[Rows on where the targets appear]
************

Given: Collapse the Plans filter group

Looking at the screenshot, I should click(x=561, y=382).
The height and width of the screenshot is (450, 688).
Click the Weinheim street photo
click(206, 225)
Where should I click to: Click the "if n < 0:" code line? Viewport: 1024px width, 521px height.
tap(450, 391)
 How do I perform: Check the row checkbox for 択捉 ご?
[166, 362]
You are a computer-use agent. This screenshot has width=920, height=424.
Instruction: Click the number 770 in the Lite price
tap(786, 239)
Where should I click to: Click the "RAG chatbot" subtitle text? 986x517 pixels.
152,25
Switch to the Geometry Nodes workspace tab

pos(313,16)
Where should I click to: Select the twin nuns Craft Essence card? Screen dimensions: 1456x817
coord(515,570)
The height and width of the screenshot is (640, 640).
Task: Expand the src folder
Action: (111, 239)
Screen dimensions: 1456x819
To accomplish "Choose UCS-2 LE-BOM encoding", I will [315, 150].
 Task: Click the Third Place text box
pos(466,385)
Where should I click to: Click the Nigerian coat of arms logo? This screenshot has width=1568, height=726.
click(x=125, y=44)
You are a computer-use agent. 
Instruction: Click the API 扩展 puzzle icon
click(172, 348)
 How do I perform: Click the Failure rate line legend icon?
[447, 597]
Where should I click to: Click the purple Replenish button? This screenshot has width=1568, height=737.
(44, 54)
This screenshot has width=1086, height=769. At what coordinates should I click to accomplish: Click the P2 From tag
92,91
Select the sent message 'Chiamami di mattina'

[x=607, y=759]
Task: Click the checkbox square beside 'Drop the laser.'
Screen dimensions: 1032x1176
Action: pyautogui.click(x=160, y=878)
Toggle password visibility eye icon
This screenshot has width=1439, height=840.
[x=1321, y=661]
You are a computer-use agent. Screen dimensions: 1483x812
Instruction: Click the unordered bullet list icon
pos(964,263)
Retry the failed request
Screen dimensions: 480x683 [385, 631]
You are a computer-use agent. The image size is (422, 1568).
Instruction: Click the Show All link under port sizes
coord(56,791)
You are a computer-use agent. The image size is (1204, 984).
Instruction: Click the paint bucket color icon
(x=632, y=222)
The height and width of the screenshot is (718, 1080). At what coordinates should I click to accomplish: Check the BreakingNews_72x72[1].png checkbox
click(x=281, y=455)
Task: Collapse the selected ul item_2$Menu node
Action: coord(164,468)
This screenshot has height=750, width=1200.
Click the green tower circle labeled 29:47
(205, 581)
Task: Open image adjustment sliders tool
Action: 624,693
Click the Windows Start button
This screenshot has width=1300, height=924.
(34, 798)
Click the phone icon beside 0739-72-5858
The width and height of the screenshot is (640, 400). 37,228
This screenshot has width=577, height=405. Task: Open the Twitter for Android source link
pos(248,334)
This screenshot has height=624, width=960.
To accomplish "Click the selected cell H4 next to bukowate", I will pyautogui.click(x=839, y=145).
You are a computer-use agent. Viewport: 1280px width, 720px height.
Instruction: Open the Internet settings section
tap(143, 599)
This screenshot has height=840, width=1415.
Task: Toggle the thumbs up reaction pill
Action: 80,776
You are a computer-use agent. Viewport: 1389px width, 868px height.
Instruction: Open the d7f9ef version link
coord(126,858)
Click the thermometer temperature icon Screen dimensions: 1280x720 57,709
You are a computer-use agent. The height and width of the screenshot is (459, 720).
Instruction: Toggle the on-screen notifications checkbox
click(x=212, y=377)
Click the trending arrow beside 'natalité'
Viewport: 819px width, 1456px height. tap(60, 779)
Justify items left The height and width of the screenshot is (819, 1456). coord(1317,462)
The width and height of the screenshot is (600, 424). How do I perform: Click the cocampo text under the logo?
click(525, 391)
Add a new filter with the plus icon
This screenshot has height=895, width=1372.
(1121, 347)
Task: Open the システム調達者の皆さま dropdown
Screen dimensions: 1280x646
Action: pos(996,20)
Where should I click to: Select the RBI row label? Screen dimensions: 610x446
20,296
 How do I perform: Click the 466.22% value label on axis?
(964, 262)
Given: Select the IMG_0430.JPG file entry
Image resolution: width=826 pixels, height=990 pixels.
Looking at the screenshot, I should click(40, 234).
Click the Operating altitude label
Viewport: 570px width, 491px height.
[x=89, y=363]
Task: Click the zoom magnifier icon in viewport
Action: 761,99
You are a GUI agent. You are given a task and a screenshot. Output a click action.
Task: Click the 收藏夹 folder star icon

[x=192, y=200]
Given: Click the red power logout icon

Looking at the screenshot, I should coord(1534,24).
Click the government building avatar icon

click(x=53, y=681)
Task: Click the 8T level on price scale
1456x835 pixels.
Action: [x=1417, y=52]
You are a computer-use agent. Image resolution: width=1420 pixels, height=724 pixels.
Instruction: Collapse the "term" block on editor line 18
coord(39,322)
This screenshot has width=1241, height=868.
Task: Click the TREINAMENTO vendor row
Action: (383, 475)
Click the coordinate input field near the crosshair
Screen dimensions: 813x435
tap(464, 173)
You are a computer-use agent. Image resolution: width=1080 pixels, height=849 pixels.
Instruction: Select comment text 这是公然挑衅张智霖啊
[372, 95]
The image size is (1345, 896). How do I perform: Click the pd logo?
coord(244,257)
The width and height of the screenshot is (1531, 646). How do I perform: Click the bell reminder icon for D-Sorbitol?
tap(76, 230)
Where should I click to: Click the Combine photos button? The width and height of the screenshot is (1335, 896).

************

Given instruction => Copy out every one of the rows above word for word, leaving nothing out and changing nothing.

Solution for this task =>
Given: Collapse the Plans filter group

Looking at the screenshot, I should click(x=561, y=382).
The height and width of the screenshot is (450, 688).
Click the Weinheim street photo
click(206, 225)
Where should I click to: Click the "if n < 0:" code line? Viewport: 1024px width, 521px height.
tap(450, 391)
 How do I perform: Check the row checkbox for 択捉 ご?
[166, 362]
You are a computer-use agent. This screenshot has width=920, height=424.
Instruction: Click the number 770 in the Lite price
tap(786, 239)
Where should I click to: Click the "RAG chatbot" subtitle text? 986x517 pixels.
152,25
Switch to the Geometry Nodes workspace tab

pos(313,16)
Where should I click to: Select the twin nuns Craft Essence card? Screen dimensions: 1456x817
coord(515,570)
The height and width of the screenshot is (640, 640).
Task: Expand the src folder
Action: (111, 239)
Screen dimensions: 1456x819
To accomplish "Choose UCS-2 LE-BOM encoding", I will [315, 150].
 Task: Click the Third Place text box
pos(466,385)
Where should I click to: Click the Nigerian coat of arms logo? This screenshot has width=1568, height=726.
click(x=125, y=44)
You are a computer-use agent. 
Instruction: Click the API 扩展 puzzle icon
click(172, 348)
 How do I perform: Click the Failure rate line legend icon?
[447, 597]
Where should I click to: Click the purple Replenish button? This screenshot has width=1568, height=737.
(44, 54)
This screenshot has width=1086, height=769. At what coordinates should I click to accomplish: Click the P2 From tag
92,91
Select the sent message 'Chiamami di mattina'

[x=607, y=759]
Task: Click the checkbox square beside 'Drop the laser.'
Screen dimensions: 1032x1176
Action: pyautogui.click(x=160, y=878)
Toggle password visibility eye icon
This screenshot has width=1439, height=840.
[x=1321, y=661]
You are a computer-use agent. Screen dimensions: 1483x812
Instruction: Click the unordered bullet list icon
pos(964,263)
Retry the failed request
Screen dimensions: 480x683 [385, 631]
You are a computer-use agent. The image size is (422, 1568).
Instruction: Click the Show All link under port sizes
coord(56,791)
You are a computer-use agent. The image size is (1204, 984).
Instruction: Click the paint bucket color icon
(x=632, y=222)
The height and width of the screenshot is (718, 1080). At what coordinates should I click to accomplish: Check the BreakingNews_72x72[1].png checkbox
click(x=281, y=455)
Task: Collapse the selected ul item_2$Menu node
Action: coord(164,468)
This screenshot has height=750, width=1200.
Click the green tower circle labeled 29:47
(205, 581)
Task: Open image adjustment sliders tool
Action: 624,693
Click the Windows Start button
This screenshot has width=1300, height=924.
(34, 798)
Click the phone icon beside 0739-72-5858
The width and height of the screenshot is (640, 400). 37,228
This screenshot has width=577, height=405. Task: Open the Twitter for Android source link
pos(248,334)
This screenshot has height=624, width=960.
To accomplish "Click the selected cell H4 next to bukowate", I will pyautogui.click(x=839, y=145).
You are a computer-use agent. Viewport: 1280px width, 720px height.
Instruction: Open the Internet settings section
tap(143, 599)
This screenshot has height=840, width=1415.
Task: Toggle the thumbs up reaction pill
Action: 80,776
You are a computer-use agent. Viewport: 1389px width, 868px height.
Instruction: Open the d7f9ef version link
coord(126,858)
Click the thermometer temperature icon Screen dimensions: 1280x720 57,709
You are a computer-use agent. The height and width of the screenshot is (459, 720).
Instruction: Toggle the on-screen notifications checkbox
click(x=212, y=377)
Click the trending arrow beside 'natalité'
Viewport: 819px width, 1456px height. tap(60, 779)
Justify items left The height and width of the screenshot is (819, 1456). coord(1317,462)
The width and height of the screenshot is (600, 424). How do I perform: Click the cocampo text under the logo?
click(525, 391)
Add a new filter with the plus icon
This screenshot has height=895, width=1372.
(1121, 347)
Task: Open the システム調達者の皆さま dropdown
Screen dimensions: 1280x646
Action: pos(996,20)
Where should I click to: Select the RBI row label? Screen dimensions: 610x446
20,296
 How do I perform: Click the 466.22% value label on axis?
(964, 262)
Given: Select the IMG_0430.JPG file entry
Image resolution: width=826 pixels, height=990 pixels.
Looking at the screenshot, I should click(40, 234).
Click the Operating altitude label
Viewport: 570px width, 491px height.
[x=89, y=363]
Task: Click the zoom magnifier icon in viewport
Action: 761,99
You are a GUI agent. You are given a task and a screenshot. Output a click action.
Task: Click the 收藏夹 folder star icon

[x=192, y=200]
Given: Click the red power logout icon

Looking at the screenshot, I should coord(1534,24).
Click the government building avatar icon

click(x=53, y=681)
Task: Click the 8T level on price scale
1456x835 pixels.
Action: [x=1417, y=52]
You are a computer-use agent. Image resolution: width=1420 pixels, height=724 pixels.
Instruction: Collapse the "term" block on editor line 18
coord(39,322)
This screenshot has width=1241, height=868.
Task: Click the TREINAMENTO vendor row
Action: (383, 475)
Click the coordinate input field near the crosshair
Screen dimensions: 813x435
tap(464, 173)
You are a computer-use agent. Image resolution: width=1080 pixels, height=849 pixels.
Instruction: Select comment text 这是公然挑衅张智霖啊
[372, 95]
The image size is (1345, 896). How do I perform: Click the pd logo?
coord(244,257)
The width and height of the screenshot is (1531, 646). How do I perform: Click the bell reminder icon for D-Sorbitol?
tap(76, 230)
Where should I click to: Click the Combine photos button? The width and height of the screenshot is (1335, 896).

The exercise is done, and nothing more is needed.